Para eles, é prematuro avaliar quão eficientes serão o corte da Selic para 3,75%, informado anteontem, e as demais medidas tomadas por Banco Central, Conselho Monetário Nacional e Ministério da Economia. “Dada a crescente amplitude da crise, é provável que medidas adicionais venham a ser adotadas em breve, e que, mesmo assim, uma contração do PIB neste ano seja inevitável”, disseram, antes dos anúncios feitos ontem.

Em uma faixa de projeções ligeiramente superior, o Bank Of America (BofA) revisou sua previsão para o PIB deste ano de 1,5% para -0,5%, enquanto o banco Safra cortou de 1,6% para -0,3%. O hiato do produto (nível de ociosidade da economia) deve se fechar apenas em 2023, diz o Sa

Na ponta pessimista, o ASA Bank espera agora retração de 3% da economia em 2020. A revisão ocorre dois dias após o banco ter cortado sua projeção de alta de 1,2% para zero. “Torcemos para estarmos errados nestas projeções”, dizem em relatório os economistas Carlos Kawall, Gustavo Ribeiro e Leonardo Costa, destacando que a incerteza é elevada.

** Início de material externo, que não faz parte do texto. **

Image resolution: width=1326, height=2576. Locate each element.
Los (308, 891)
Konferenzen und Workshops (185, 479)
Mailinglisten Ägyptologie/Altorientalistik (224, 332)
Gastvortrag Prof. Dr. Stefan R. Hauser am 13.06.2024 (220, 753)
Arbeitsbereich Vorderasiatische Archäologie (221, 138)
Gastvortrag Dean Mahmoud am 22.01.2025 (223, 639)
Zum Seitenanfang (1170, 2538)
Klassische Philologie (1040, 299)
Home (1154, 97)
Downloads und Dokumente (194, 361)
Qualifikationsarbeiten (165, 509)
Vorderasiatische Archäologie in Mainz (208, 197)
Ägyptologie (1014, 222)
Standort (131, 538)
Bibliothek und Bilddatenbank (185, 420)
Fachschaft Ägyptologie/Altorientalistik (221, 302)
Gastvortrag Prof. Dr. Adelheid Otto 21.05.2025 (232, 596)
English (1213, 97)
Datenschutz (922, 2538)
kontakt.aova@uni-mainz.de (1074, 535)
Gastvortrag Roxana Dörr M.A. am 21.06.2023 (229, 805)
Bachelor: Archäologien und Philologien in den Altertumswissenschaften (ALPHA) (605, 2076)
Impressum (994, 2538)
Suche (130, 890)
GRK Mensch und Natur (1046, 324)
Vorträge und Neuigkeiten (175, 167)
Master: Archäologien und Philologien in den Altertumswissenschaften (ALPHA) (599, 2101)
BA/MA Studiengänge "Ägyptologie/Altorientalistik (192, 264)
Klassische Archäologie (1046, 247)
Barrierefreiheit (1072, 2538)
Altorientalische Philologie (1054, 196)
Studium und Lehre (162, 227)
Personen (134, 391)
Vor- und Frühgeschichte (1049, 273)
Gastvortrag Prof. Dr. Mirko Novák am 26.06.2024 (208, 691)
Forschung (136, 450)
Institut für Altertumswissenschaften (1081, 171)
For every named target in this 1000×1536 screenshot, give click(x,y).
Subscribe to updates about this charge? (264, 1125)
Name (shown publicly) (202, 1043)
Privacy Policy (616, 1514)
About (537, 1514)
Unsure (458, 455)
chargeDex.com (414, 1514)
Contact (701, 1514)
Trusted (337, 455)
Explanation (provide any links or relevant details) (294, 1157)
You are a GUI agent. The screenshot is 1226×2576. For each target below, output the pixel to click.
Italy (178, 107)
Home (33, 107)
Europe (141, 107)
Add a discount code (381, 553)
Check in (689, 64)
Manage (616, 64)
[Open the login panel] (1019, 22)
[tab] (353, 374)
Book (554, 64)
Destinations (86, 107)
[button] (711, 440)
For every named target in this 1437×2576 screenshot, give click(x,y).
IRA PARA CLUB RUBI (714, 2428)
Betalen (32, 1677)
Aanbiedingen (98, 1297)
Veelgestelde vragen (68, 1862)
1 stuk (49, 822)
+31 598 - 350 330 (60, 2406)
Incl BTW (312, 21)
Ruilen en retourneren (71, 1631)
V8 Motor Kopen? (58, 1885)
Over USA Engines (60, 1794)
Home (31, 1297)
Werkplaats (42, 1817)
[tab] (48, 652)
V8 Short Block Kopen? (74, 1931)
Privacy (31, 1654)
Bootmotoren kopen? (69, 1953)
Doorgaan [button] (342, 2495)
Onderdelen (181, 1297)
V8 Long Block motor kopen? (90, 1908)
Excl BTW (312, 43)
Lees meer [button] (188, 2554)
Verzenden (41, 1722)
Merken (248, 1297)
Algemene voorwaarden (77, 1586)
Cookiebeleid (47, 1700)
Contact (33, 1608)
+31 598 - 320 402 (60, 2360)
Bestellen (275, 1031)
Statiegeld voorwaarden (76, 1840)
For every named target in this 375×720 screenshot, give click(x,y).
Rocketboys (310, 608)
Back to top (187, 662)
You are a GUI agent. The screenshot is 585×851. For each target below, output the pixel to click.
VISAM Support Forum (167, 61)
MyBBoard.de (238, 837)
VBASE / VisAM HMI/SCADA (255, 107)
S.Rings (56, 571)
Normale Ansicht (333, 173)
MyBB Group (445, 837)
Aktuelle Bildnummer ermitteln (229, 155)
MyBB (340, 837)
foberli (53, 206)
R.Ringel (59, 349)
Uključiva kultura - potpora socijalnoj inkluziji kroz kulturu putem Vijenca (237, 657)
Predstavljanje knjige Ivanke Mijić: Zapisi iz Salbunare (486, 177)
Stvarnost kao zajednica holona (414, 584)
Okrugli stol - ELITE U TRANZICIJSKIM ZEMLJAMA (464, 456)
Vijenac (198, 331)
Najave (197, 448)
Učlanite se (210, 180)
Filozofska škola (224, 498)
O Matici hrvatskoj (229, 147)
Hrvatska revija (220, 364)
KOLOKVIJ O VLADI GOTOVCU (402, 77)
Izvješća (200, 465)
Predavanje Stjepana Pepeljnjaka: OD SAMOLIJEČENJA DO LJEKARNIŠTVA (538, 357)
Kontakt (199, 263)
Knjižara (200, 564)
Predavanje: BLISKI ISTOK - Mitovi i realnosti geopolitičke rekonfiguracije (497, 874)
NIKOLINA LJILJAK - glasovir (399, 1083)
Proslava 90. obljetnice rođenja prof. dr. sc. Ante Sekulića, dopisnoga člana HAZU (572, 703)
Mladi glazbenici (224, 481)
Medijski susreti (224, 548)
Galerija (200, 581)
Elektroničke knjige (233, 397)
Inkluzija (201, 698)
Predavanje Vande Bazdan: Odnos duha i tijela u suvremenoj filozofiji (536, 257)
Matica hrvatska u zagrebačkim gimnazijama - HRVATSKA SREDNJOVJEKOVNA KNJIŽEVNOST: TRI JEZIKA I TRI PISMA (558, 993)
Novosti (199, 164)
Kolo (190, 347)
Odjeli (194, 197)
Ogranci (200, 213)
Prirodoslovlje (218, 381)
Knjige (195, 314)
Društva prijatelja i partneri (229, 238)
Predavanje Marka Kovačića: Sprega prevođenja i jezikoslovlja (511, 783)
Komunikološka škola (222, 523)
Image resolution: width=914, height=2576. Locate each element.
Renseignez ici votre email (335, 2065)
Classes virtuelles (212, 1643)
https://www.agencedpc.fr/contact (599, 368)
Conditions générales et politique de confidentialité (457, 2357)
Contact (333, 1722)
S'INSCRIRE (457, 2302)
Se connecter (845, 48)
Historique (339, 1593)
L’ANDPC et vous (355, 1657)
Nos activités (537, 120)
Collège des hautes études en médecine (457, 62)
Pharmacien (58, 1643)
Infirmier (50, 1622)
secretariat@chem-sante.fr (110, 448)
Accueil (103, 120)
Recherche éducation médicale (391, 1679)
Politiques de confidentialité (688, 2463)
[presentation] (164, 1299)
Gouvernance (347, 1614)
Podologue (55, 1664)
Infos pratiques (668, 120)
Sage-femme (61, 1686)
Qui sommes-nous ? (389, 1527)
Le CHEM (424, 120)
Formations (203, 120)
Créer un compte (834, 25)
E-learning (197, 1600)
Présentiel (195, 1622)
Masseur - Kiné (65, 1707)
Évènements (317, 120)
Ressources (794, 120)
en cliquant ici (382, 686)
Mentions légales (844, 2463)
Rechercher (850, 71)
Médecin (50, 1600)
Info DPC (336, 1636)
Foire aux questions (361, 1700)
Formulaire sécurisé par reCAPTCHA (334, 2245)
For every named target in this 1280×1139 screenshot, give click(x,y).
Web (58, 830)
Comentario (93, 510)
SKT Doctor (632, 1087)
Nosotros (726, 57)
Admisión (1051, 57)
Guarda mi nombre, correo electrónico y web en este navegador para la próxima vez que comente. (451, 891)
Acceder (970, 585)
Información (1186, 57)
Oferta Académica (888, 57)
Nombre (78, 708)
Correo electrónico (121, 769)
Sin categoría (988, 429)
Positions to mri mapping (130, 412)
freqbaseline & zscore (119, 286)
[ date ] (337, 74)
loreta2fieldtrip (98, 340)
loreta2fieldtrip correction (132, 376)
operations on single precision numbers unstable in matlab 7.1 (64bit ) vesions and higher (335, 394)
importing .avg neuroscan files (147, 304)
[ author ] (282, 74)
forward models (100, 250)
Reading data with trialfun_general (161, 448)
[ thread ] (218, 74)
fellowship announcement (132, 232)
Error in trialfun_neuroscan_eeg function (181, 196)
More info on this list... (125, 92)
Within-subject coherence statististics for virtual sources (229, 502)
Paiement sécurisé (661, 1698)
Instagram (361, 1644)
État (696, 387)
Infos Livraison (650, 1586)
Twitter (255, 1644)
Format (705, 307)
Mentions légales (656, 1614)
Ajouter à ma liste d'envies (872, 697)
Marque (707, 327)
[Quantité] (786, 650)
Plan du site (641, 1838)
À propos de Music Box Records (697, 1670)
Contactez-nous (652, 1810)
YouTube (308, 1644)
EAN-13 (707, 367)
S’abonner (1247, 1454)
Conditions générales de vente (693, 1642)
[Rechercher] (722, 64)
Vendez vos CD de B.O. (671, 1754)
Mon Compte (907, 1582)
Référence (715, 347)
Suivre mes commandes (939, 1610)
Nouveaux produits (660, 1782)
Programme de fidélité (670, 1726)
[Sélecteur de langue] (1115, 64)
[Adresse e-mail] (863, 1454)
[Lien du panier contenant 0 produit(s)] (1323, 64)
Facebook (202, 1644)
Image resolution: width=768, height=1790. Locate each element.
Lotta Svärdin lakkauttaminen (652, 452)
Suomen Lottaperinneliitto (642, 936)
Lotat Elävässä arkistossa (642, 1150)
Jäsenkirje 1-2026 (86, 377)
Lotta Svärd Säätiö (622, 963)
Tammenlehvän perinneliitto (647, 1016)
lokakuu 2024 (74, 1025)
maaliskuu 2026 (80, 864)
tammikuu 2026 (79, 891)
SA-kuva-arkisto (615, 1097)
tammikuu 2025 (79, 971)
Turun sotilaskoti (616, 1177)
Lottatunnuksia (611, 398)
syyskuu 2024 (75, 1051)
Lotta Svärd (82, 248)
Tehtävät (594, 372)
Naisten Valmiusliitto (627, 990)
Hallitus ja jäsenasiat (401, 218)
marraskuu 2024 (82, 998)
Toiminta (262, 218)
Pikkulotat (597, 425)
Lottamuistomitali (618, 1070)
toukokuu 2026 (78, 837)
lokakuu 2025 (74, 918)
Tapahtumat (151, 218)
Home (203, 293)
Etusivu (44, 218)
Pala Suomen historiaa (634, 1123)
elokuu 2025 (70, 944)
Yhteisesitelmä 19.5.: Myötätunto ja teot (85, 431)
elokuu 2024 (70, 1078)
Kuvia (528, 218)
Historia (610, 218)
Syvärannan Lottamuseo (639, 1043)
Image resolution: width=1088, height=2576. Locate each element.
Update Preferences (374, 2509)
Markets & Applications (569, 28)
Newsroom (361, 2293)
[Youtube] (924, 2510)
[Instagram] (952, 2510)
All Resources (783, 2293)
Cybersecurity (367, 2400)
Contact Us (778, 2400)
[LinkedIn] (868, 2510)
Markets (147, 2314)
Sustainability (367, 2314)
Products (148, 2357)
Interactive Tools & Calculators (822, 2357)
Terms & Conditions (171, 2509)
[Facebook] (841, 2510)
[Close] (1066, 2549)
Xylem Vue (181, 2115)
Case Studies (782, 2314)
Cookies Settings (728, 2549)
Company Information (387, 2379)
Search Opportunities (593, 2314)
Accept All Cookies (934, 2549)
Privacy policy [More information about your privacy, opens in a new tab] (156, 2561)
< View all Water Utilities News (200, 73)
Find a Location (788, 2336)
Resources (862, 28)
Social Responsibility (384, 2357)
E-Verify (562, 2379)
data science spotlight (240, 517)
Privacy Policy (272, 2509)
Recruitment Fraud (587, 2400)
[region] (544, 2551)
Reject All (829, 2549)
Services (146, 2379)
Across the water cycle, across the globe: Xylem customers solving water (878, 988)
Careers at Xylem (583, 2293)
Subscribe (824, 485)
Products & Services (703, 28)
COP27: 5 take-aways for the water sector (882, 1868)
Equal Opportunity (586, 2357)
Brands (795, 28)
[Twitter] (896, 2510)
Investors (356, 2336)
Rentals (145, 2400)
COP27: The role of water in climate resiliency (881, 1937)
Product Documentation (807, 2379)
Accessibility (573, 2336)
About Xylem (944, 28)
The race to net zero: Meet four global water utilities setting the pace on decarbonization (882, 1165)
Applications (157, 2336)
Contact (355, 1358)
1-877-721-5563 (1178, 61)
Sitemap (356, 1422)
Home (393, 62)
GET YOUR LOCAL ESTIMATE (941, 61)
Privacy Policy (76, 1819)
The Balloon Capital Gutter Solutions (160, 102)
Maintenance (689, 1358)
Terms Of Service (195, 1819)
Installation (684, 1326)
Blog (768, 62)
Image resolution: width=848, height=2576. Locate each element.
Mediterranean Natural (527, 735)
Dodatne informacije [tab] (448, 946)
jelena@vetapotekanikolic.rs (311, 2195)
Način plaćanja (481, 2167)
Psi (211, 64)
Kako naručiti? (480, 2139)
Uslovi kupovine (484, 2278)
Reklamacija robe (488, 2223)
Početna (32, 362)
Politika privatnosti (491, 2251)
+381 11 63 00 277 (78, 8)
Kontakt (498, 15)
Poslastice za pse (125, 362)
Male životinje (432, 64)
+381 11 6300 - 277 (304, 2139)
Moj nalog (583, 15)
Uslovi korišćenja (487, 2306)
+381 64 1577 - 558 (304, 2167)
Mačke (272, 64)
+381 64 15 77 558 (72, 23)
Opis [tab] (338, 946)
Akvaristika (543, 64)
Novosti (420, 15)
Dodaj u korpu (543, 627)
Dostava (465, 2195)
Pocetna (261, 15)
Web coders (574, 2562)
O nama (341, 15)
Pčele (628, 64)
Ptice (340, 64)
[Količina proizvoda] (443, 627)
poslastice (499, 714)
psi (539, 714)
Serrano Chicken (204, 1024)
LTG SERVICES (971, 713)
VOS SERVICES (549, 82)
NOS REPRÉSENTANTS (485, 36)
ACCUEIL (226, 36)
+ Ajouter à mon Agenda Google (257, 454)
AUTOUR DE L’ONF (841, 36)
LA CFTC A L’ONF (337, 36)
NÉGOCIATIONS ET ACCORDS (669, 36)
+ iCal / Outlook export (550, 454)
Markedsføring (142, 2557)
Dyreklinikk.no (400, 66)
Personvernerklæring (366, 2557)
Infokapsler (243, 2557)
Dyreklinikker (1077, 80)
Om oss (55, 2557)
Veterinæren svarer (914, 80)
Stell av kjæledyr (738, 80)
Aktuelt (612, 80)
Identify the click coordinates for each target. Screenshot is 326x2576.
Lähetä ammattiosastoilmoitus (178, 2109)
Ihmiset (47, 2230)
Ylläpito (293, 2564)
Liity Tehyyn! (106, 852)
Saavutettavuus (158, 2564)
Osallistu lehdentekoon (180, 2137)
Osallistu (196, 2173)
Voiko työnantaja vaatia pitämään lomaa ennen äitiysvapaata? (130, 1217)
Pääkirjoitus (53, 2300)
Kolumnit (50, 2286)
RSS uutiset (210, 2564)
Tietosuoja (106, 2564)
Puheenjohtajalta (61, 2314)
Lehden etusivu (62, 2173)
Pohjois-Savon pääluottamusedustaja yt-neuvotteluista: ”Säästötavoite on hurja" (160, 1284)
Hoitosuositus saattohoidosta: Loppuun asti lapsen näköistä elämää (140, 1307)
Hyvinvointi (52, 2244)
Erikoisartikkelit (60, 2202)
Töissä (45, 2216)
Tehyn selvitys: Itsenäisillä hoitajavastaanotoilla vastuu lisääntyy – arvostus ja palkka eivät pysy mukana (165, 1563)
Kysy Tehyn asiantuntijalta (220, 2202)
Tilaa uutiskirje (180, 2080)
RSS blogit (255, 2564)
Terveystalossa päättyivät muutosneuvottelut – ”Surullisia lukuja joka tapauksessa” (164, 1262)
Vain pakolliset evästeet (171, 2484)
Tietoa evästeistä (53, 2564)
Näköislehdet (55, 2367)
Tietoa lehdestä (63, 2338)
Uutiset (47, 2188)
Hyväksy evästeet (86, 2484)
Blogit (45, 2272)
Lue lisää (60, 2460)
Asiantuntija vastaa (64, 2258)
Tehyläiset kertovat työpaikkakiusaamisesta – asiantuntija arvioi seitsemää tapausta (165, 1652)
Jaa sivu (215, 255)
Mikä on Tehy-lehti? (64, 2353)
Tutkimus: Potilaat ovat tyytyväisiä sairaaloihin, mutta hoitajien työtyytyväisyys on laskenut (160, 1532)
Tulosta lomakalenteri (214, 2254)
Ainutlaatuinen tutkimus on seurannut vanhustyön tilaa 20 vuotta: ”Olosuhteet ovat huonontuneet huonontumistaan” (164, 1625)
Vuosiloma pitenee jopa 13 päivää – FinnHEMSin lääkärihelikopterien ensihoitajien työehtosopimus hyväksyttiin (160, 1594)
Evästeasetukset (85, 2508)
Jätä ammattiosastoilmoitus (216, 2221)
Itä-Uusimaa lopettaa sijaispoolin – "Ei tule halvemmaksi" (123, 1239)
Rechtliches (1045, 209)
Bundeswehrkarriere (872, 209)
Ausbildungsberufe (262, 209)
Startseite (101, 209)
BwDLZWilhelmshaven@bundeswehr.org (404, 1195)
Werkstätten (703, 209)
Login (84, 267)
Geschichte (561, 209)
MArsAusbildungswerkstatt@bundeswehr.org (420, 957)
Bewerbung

No cenário do ASA, haveria paralisação parcial da atividade no segundo trimestre e restrições à circulação de pessoas em ao menos um terço do período.

A MCM destaca que sua revisão não se limita a este ano - foi de 2% para 1,4% em 2021. Na sua avaliação, torna-se maior o risco de que, passada a fase emergencial da crise da covid-19, durante a qual lideranças políticas devem trabalhar juntas, quedas de braço entre os Poderes voltem a prevalecer, restringindo o espaço para aprovar reformas. “A ameaça para os próximos anos, portanto, é de que, diante de um ‘cenário-base’ medíocre, o ‘cenário alternativo adverso’ seja muito preocupante. "

No contexto atual, o ASA diz que o foco de governo e Congresso está na reação à crise, e não nas reformas. Isso reflete, segundo o banco, falta de capacidade operacional do Legislativo, com congressistas afetados pela doença, e “o aumento do ruído político entre o governo e o Parlamento”.